■ Document text:
2016 Ontario Economic Outlook and Fiscal Review
Chapter II: A Balanced Path to a Balanced Budget

Section C: Addressing the Underground Economy and Maintaining Tax Fairness

Participation in the underground economy creates an unfair advantage for businesses that do not follow the rules. When businesses fail to report income for tax purposes or avoid sales taxes, the result is lost funding for the key public services that families rely on and that build Ontario up. Consumer and worker safety is also threatened when businesses ignore regulatory obligations. This is why the government’s compliance-focused measures are critical — generating more than $1.1 billion in revenue since 2013–14. Ontario is also committed to working with partners to address the issue of contraband tobacco through enforcement and health promotion activities.

2016 Budget: Jobs for Today and Tomorrow

The 2016 Budget outlined a number of measures to combat the underground economy, including:

  • Extending the residential roofing pilot project for an additional two years. This pilot helps ensure compliance with health and safety obligations and informs consumers and workers about the risks associated with participating in the underground economy;
  • Strengthening the Province’s ability to identify and address the underground economy through enhanced information sharing;
  • Partnering with natural gas utilities to help homeowners work with certified energy auditors and reputable contractors; and
  • Addressing the issue of contraband tobacco through a balanced approach of partnership and compliance activities.

■ Material supplied:

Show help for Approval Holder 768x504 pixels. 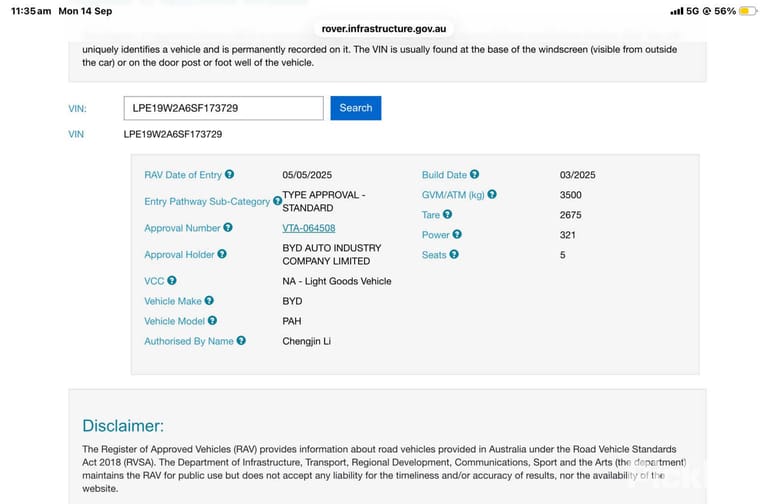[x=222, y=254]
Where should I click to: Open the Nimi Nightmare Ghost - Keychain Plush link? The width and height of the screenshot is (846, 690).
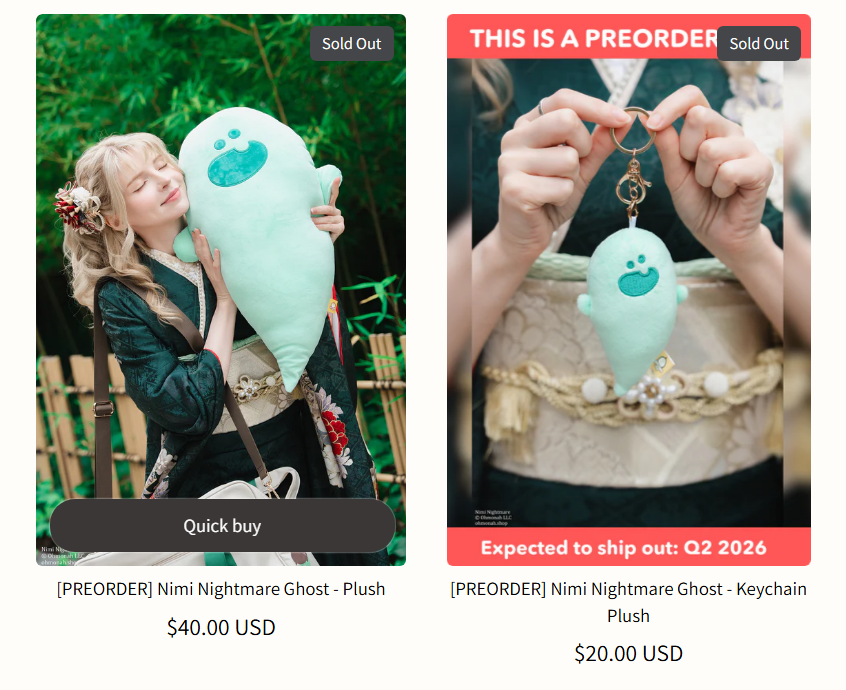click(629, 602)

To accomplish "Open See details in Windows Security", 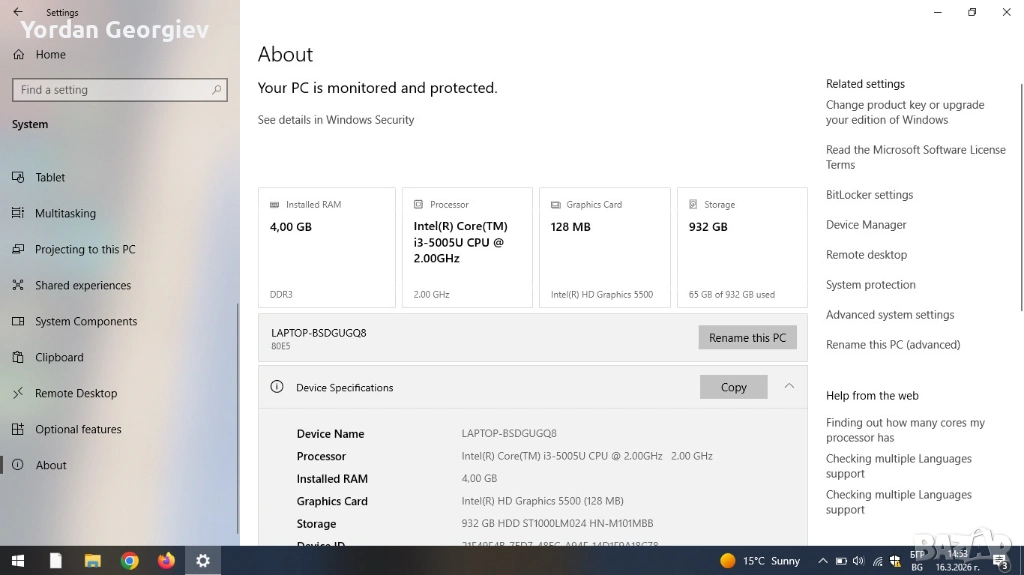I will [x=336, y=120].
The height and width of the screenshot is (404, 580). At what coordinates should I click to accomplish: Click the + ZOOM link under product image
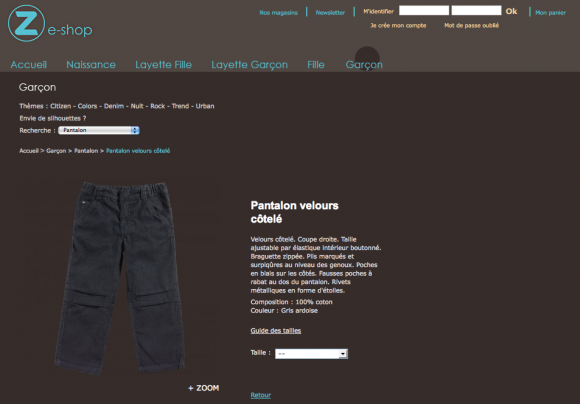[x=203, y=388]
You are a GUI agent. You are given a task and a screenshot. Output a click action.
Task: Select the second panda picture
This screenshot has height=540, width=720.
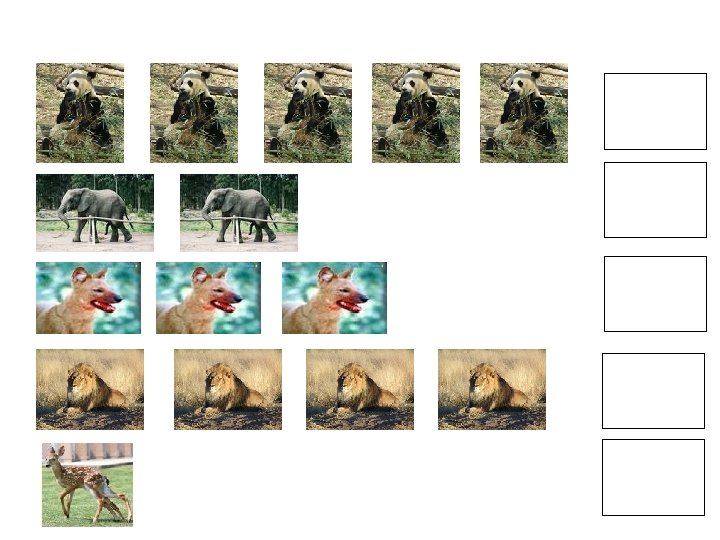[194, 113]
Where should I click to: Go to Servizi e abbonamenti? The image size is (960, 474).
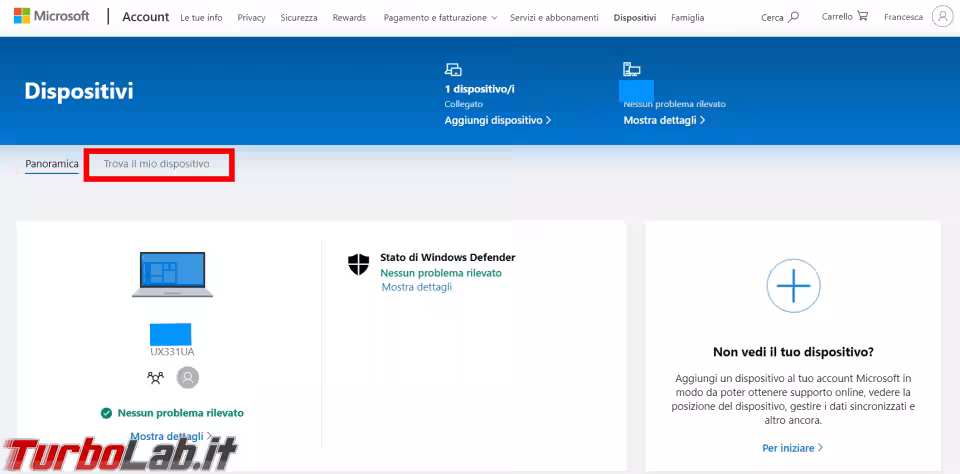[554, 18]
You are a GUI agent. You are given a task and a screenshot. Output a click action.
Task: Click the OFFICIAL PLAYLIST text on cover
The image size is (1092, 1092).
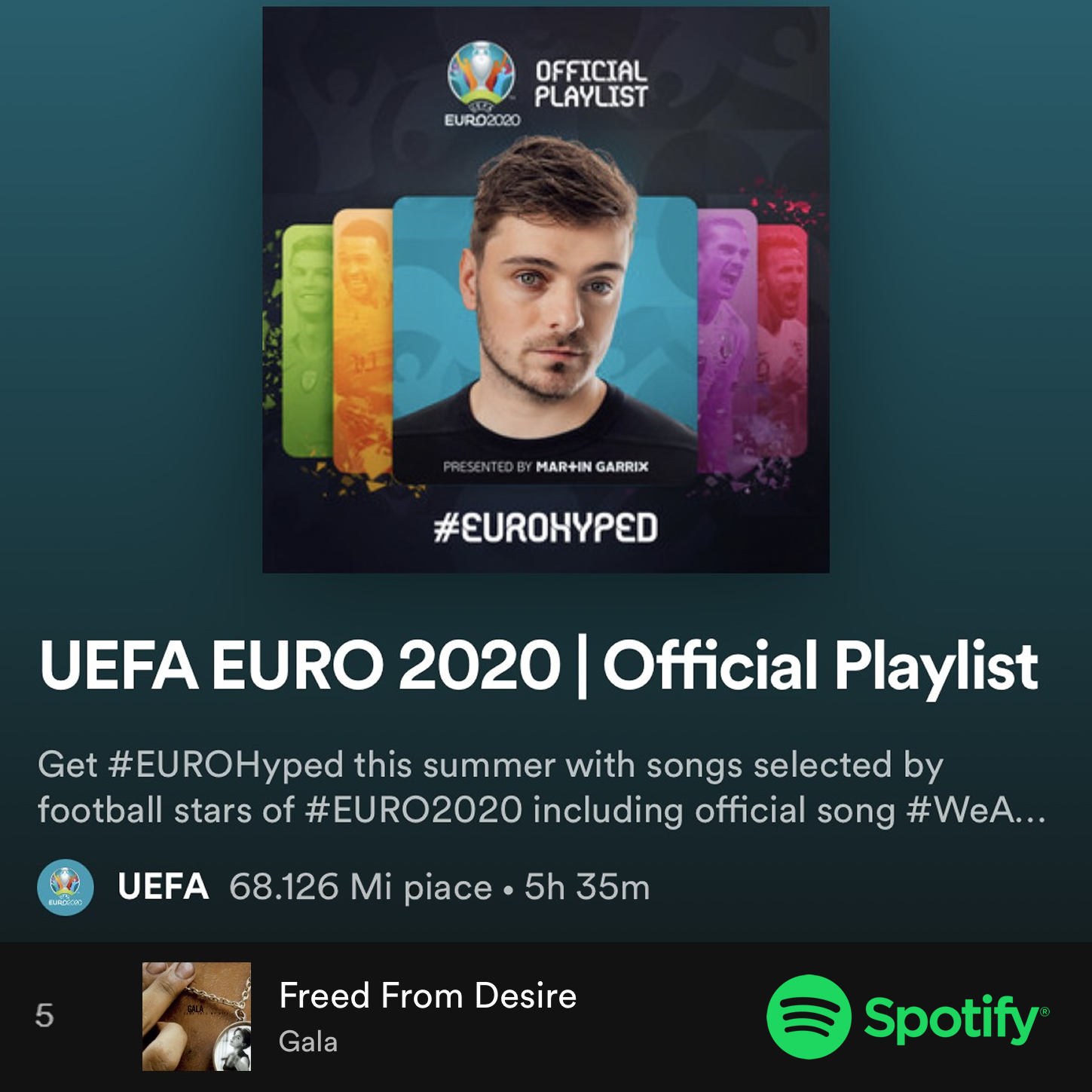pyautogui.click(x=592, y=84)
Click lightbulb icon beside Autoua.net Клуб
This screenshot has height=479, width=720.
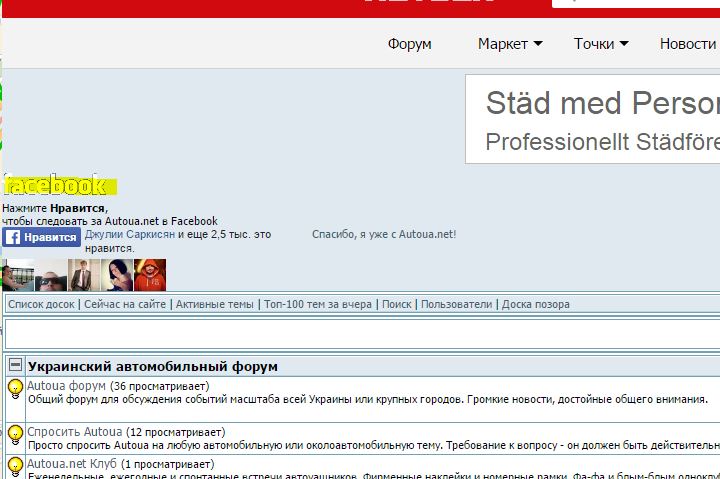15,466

■ Task item A: Translate this sentence from the Ontario fiscal review on the underground economy into French: "Consumer and worker safety is also threatened when businesses ignore regulatory obligations."
■ Task item B: Continue the Ontario fiscal review on the underground economy, starting right after its final bullet about contraband tobacco.

■ Exercise response A: La sécurité des consommateurs et des travailleurs est également menacée lorsque les entreprises font fi de leurs obligations réglementaires.

■ Exercise response B:
Making Progress

The government has made significant progress since the 2016 Budget. Through ongoing enhanced compliance-focused measures, Ontario has generated more than $1.1 billion to date — representing an increase of more than $230 million to the amount reported in the 2016 Budget.

In partnership with the Canada Revenue Agency, Ontario has established specialized audit teams to target sectors at high risk of underground economic activity. These teams consist of specialized auditors who use innovative enforcement tools to help ensure compliance with tax obligations.

The government is also moving forward on the recommendations made in the final report “Addressing Ontario’s Underground Economy in the Residential Construction Sector,” submitted to the Minister of Finance in August. This report was informed by extensive consultations during spring 2016 with the residential construction industry on issues related to the underground economy.

Ontario is proposing amendments to the Ministry of Revenue Act to strengthen the Province’s ability to identify and address industry sectors that are at high risk for underground economic activity. More effective information sharing and data analytics across Ontario government ministries and entities, and with the municipal and federal governments, will enable the Province to better target its enforcement efforts and strengthen consumer and worker safety and protection.

The government has also executed agreements with natural gas companies that will encourage homeowners to work with certified energy auditors and reputable contractors as part of the Province’s investments in home energy audits and retrofits under the Green Investment Fund.

Moving forward, the government will continue to find ways to raise awareness and educate the public on the risks and potential liabilities associated with participation in the underground economy.

Electronic Sales Suppression

When businesses use electronic sales suppression technology, they gain an advantage by underreporting business income and retaining taxes paid by consumers.

Electronic sales suppression is the use of hard-to-detect software or devices that manipulate sales information recorded by point-of-sale and electronic cash register systems.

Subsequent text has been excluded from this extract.